### Exercises
1. According to the blog page, when did Rachel move out?
2. Copy the blog page from "Saturday, November 17, 2007" up to and including "grow into boy-clothes.".
3. Carry on the blog page about decluttering and dorm choice from the point where it stops.

### Document segment
Saturday, November 17, 2007

My June Project

I decided that we would begin decluttering after Rachel moved out. Uhhhh, that was at the end of May. (Don't you EVEN think of telling me that this is November!!!)

now it's after Rachel moved out in May. I had boys haul many boxes of hand-me-down clothes upstairs today. We sorted. And sorted. And eliminated. Everybody except Maggie is done growing, so things that are too small or too short can take a hike, since there's nobody around to grow into boy-clothes.

I filled the back half of the van full to the bottom of the windows. That's a lot of clothes. But it will be easier to find what we need. And a lot of space has been freed up in the basement. As much as I hate letting go of things that I know I will absolutely desperately need in about 3 weeks, nevertheless I love the feeling of decluttering! It's so freeing! Right, Karin?

Dorm Choice

More and more colleges are building dorms with suites that consist of four or five tiny bedrooms and a private bathroom and possibly a kitchenette too. There's something very attractive about this arrangement.

One word of caution: if you live in a suite, you will be the one doing the cleaning.

### Supplied data
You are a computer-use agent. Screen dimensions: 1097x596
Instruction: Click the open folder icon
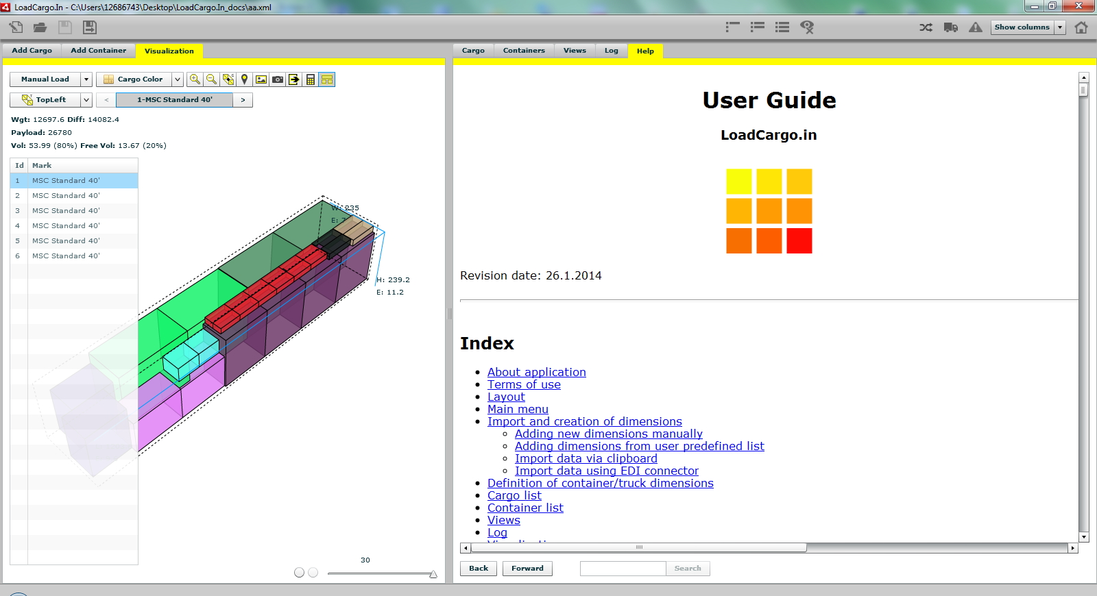[x=40, y=27]
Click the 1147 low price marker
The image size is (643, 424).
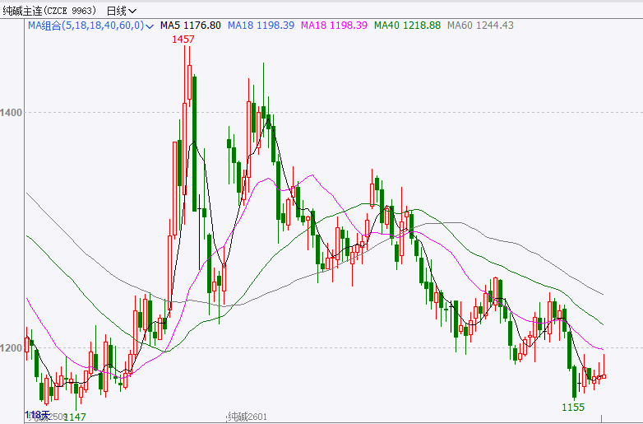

### Answers for the tasks
1. At the end of May.

2.
Saturday, November 17, 2007

My June Project

I decided that we would begin decluttering after Rachel moved out. Uhhhh, that was at the end of May. (Don't you EVEN think of telling me that this is November!!!)

now it's after Rachel moved out in May. I had boys haul many boxes of hand-me-down clothes upstairs today. We sorted. And sorted. And eliminated. Everybody except Maggie is done growing, so things that are too small or too short can take a hike, since there's nobody around to grow into boy-clothes.

3.
I think that a kid would be really really lucky if he found himself in one of these suite arrangements and did half the cleaning while the other roommates (all put together) shared the other half of the bathroom cleaning.

It's no big deal to clean up after yourself. It's not even too bad to clean up after your siblings, since you know that they have their own chores where they're cleaning up after you. (Besides, there's this Mom-Ogre who doesn't let anybody give themselves over to utterly gross sloppiness.) But it's harder to clean up after roommates who fully believe in Bathroom Fairies and Kitchenette House-Elves who magically take care of all their messes.

Now, that doesn't mean that suites are a bad idea. There are certain huge benefits to that dorm-arrangement. But those who choose it should not anticipate that others will do their share of cleaning, or even participate in what would normally be considered simply picking up after themselves.

A Glimmer of Hope

When everything looks entirely hopeless (in a temporal sense) it gets wearying. Then God sends Christian friends with support in the forms of prayers and hugs and words of encouragement and cash. And it begins to look like maybe, somehow, possibly, there might be a chance that things could work out (temporally) even though it will involve a lot of struggle and a lot of trial and a lot of difficulty. And a little energy comes back, and the outlook on life brightens a bit, and there's something to work for, there's a direction to head.

And then the rug gets pulled out from under you again. And you wonder if the few days of rest from (temporal) despair was a blessing in that it was a little break from sadness. Or was it just something that gave false hope, something that makes the depths seem deeper than before?

And yet, I guess at least when that happens we know that energy can be revived. I suppose that's something to hang onto.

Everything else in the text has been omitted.